> Exercise goal: Rewrite the items from the line with "Inventory (68, 14)" to the line with "ALLOW ALL COOKIES [Accept cookies] (159, 617)", putting "Reviews" in place of "Testimonials" and leaving everything else as it is. Return only those lines.

> Provided material:
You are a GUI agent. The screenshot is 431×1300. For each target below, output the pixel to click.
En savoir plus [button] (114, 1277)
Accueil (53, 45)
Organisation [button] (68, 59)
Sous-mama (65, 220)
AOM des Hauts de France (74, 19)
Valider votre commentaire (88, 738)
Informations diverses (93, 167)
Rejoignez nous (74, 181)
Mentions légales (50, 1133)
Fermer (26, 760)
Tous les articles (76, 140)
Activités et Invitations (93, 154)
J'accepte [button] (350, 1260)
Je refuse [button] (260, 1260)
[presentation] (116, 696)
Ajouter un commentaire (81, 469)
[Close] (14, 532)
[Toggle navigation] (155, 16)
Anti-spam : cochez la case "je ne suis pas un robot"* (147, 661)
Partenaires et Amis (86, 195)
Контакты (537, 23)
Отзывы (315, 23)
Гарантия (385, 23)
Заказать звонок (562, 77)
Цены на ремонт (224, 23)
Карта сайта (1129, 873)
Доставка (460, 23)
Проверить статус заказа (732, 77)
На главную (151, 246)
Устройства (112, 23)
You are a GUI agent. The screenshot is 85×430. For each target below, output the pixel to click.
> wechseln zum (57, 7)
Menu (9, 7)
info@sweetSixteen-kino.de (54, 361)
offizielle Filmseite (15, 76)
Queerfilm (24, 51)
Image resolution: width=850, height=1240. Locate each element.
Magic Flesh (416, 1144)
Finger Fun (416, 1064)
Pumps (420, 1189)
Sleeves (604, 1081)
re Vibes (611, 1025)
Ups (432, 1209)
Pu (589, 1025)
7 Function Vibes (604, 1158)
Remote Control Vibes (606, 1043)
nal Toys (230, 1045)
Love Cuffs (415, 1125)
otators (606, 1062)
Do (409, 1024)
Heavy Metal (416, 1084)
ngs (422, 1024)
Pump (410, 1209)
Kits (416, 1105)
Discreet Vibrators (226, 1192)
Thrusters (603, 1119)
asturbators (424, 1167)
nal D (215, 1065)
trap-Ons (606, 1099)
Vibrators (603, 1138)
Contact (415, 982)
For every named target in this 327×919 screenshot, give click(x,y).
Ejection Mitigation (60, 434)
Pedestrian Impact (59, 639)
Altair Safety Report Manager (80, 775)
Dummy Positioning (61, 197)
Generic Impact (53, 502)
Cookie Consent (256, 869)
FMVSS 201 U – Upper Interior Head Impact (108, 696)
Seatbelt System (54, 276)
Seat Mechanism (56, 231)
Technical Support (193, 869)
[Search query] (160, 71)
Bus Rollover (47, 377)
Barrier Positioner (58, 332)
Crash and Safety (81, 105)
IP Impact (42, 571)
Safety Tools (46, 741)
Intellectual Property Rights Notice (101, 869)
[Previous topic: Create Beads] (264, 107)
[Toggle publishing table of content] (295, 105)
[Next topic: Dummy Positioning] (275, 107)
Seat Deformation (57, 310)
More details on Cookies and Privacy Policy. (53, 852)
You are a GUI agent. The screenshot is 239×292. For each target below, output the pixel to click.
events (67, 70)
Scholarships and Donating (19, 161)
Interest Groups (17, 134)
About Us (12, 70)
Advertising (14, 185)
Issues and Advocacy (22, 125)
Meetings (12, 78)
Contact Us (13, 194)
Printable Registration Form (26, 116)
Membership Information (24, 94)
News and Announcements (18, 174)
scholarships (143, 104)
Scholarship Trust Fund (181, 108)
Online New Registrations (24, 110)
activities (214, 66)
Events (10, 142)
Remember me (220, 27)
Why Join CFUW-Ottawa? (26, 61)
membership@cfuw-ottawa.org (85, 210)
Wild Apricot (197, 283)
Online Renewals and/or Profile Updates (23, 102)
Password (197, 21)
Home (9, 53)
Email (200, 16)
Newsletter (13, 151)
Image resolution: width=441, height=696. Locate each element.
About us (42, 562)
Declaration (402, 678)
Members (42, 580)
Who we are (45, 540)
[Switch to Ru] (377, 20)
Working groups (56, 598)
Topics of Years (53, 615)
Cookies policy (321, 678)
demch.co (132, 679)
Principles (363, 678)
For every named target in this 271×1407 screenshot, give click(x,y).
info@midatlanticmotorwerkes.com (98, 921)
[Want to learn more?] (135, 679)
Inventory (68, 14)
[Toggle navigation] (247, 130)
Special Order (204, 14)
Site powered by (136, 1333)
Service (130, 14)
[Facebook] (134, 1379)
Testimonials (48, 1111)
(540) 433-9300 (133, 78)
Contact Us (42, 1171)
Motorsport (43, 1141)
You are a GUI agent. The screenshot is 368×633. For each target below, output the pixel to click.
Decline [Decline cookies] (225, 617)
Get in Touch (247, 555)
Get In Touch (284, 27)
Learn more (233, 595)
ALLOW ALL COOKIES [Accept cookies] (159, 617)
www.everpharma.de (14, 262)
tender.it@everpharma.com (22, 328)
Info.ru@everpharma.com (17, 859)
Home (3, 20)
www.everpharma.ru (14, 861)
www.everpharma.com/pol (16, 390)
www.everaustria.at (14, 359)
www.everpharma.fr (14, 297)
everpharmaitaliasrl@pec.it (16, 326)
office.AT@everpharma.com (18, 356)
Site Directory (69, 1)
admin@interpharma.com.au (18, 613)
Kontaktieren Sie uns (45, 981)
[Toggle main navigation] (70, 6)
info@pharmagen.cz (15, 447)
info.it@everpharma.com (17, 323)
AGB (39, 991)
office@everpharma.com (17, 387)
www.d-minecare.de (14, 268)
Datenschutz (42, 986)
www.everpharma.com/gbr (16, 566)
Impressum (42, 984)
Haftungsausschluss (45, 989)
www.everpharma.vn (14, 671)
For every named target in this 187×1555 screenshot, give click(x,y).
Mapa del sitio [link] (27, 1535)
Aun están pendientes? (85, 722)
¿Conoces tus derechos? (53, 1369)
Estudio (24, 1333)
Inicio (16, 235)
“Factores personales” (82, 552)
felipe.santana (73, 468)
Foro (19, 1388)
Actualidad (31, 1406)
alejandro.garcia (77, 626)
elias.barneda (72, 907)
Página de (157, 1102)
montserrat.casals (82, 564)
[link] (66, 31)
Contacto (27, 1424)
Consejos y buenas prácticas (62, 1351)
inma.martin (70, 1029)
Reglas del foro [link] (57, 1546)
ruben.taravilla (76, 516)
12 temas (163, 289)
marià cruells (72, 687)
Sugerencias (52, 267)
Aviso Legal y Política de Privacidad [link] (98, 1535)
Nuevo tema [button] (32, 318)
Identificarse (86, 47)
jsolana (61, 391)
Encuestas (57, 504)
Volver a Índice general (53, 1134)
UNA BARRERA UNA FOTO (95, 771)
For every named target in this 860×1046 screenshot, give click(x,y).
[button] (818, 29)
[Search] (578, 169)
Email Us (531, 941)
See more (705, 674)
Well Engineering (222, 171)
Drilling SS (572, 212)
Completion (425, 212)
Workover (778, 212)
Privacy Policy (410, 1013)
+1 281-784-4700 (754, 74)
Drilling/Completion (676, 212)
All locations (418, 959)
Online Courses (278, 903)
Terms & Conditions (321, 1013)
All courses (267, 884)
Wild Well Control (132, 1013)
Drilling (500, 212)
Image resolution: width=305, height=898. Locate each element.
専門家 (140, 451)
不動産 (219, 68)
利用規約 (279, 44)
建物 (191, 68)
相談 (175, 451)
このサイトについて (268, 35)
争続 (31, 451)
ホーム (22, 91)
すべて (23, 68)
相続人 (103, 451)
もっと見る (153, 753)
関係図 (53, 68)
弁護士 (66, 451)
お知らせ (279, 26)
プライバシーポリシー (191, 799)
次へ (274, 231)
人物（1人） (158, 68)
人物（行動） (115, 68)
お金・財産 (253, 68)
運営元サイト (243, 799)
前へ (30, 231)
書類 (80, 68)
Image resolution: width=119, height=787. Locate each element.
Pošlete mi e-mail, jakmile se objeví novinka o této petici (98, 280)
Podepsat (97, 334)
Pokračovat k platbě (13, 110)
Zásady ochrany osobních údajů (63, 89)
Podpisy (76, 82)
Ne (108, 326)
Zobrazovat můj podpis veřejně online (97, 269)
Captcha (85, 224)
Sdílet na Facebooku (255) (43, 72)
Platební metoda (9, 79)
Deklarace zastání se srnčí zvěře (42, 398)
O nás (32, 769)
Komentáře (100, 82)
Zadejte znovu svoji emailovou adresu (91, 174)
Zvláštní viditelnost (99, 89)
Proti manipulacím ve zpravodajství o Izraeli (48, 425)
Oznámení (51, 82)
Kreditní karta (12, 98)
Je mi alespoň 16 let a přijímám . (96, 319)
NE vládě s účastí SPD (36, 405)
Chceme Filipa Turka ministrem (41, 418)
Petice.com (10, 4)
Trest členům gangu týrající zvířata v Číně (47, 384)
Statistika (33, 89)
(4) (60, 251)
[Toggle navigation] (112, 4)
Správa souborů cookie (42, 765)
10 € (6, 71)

> The completed task:
Inventory (68, 14)
[Toggle navigation] (247, 130)
Special Order (204, 14)
Site powered by (136, 1333)
Service (130, 14)
[Facebook] (134, 1379)
Reviews (48, 1111)
(540) 433-9300 (133, 78)
Contact Us (42, 1171)
Motorsport (43, 1141)
You are a GUI agent. The screenshot is 368×633. For each target below, output the pixel to click.
Decline [Decline cookies] (225, 617)
Get in Touch (247, 555)
Get In Touch (284, 27)
Learn more (233, 595)
ALLOW ALL COOKIES [Accept cookies] (159, 617)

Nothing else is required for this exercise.